[Items stored from a collection]
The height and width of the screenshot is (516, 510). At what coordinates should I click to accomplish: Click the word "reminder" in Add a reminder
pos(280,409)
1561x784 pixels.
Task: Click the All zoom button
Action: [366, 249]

_DIRECTION_
Rewrite the lines above as a JSON list of strings, one string per line, omitting any blank lines.

_RESULT_
[
  "The height and width of the screenshot is (516, 510). At what coordinates should I click to accomplish: Click the word \"reminder\" in Add a reminder",
  "pos(280,409)",
  "1561x784 pixels.",
  "Task: Click the All zoom button",
  "Action: [366, 249]"
]